Author John Graves, whose books became icons of rural life in Texas, has died at 92, according to multiple reports. His 1960 memoir Goodbye to a River, which recounted his tracing of a doomed waterway he knew in his youth, "was quickly recognized as a classic," as NPR member station KERA reports.
The book had a deceptively simple premise: In the late 1950s, Graves took a canoe ride down miles and miles of the Brazos River in north-central Texas, where a plan to build dams, and irrevocably alter the terrain, was being put in place.
Headed down the river, Graves took along a dachshund, some supplies, and a wealth of personal and historic knowledge that he shared with his readers. His canoe trip ended near Glen Rose, in the area southwest of Fort Worth where he would eventually settle and where he reportedly died this week.
The most recent book from Graves was 2007's My Dogs and Guns, a collection of short stories. But it was his first book, his memoir, that remains his most enduring. Garden and Gun magazine editor in chief David DiBenedetto tweeted today that he had just read the book again and had been "marveling at its brilliance."

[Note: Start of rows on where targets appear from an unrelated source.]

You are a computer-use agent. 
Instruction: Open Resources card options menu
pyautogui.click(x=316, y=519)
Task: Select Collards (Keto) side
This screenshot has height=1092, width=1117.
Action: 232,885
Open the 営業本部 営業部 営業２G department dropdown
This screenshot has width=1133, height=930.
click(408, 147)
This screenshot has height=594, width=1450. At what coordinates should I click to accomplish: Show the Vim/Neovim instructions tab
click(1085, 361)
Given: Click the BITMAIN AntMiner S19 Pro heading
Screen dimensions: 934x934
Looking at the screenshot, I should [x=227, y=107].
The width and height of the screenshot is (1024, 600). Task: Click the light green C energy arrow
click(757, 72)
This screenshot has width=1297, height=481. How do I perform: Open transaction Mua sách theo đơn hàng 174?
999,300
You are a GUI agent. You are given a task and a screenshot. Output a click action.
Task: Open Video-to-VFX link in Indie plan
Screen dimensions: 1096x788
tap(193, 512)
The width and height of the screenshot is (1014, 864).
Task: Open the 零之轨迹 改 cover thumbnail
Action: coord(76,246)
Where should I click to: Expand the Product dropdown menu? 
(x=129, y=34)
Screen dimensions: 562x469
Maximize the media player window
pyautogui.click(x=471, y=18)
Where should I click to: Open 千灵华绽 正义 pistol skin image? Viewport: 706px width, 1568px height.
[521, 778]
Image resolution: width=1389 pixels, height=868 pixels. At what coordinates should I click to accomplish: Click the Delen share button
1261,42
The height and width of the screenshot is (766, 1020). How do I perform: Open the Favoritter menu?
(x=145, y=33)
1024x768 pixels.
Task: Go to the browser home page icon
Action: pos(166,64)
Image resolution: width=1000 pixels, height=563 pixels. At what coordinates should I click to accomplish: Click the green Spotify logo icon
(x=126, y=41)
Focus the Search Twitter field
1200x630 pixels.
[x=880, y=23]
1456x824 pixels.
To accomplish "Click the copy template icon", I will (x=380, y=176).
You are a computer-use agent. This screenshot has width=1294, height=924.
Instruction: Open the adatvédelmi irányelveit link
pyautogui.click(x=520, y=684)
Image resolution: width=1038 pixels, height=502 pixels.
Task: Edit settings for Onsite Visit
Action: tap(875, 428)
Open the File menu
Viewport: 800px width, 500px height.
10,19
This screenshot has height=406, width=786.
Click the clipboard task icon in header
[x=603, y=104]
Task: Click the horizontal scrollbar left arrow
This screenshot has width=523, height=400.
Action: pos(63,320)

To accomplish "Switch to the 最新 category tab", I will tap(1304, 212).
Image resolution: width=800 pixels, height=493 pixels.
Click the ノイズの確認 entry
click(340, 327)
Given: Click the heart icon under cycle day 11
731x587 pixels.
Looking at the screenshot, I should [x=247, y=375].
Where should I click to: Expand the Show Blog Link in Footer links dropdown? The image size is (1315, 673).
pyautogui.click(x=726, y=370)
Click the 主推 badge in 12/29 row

"The Texas Graves portrayed in Goodbye to a River and other works was the real place, plain, harsh, unforgiving and magnificent," Bryan Woolley writes in The Dallas Morning News. "His work was devoid of chauvinistic baloney, boosterism or cheap romance. 'In a way,' he once said, 'I was trying to explain Texas to myself.' He also defined Texas for thousands of readers."
Here is part of an excerpt of that book, from KERA:
"If a man couldn't escape what he came from, we would most of us still be peasants in Old World hovels. But, if, having escaped or not, he wants in some way to know himself, define himself, and tries to do it without taking into account the thing he came from, he is writing without any ink in his pen. The provincial who cultivates only his roots is in peril, potato-like, of becoming more root than plant. The man who cuts his roots away and denies that they were ever connected with him withers into half a man."
More details about Graves' death were not immediately available as of mid-day Wednesday. The Austin American-Statesman reports that the president of the Texas Institute of Letters, W.K. 'Kip' Stratton, announced Graves' death in an email to the group's members this morning.
In addition to his famous memoir, Graves wrote many essays, article and short stories. His writings are housed at the Wittliff Collections at Texas State University in San Marcos. Graves is survived by his wife, Jane, and their daughters, Helen and Sally.